Task requirements:
Exact copies of the line with "The height and width of the screenshot is (1000, 1500)." and of all lines after it through the end of the entries are required, and no other lines.
========================================
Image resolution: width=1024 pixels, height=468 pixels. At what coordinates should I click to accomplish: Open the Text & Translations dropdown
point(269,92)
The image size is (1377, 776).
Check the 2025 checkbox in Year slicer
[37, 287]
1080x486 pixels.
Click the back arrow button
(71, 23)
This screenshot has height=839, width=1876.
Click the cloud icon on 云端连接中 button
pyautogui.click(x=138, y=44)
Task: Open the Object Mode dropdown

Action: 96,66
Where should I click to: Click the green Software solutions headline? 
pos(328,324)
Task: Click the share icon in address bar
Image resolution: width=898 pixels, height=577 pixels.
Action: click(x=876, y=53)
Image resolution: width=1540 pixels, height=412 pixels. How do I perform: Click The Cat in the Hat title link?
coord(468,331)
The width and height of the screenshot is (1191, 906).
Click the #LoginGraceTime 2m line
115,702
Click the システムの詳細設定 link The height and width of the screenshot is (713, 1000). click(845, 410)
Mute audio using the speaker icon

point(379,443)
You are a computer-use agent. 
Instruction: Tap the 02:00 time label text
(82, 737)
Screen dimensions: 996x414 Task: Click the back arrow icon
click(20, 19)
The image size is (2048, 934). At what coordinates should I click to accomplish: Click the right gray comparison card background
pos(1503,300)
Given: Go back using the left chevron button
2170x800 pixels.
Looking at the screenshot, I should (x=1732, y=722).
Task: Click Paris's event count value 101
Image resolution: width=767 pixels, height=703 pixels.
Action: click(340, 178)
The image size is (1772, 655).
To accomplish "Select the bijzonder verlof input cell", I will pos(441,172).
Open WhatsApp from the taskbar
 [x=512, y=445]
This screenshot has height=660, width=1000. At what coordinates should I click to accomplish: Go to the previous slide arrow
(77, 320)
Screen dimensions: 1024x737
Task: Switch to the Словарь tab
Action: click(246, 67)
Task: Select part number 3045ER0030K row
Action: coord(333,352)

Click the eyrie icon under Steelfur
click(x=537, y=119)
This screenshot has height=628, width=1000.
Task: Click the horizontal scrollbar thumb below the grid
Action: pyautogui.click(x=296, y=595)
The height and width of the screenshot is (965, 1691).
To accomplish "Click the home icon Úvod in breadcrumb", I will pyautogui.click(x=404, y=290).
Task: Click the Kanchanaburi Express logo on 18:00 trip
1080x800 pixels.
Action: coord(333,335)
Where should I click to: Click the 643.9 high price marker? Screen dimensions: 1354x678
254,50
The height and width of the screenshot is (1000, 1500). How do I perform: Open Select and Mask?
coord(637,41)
========================================
Output for this exercise:
The height and width of the screenshot is (1000, 1500). How do I perform: Open Select and Mask?
coord(637,41)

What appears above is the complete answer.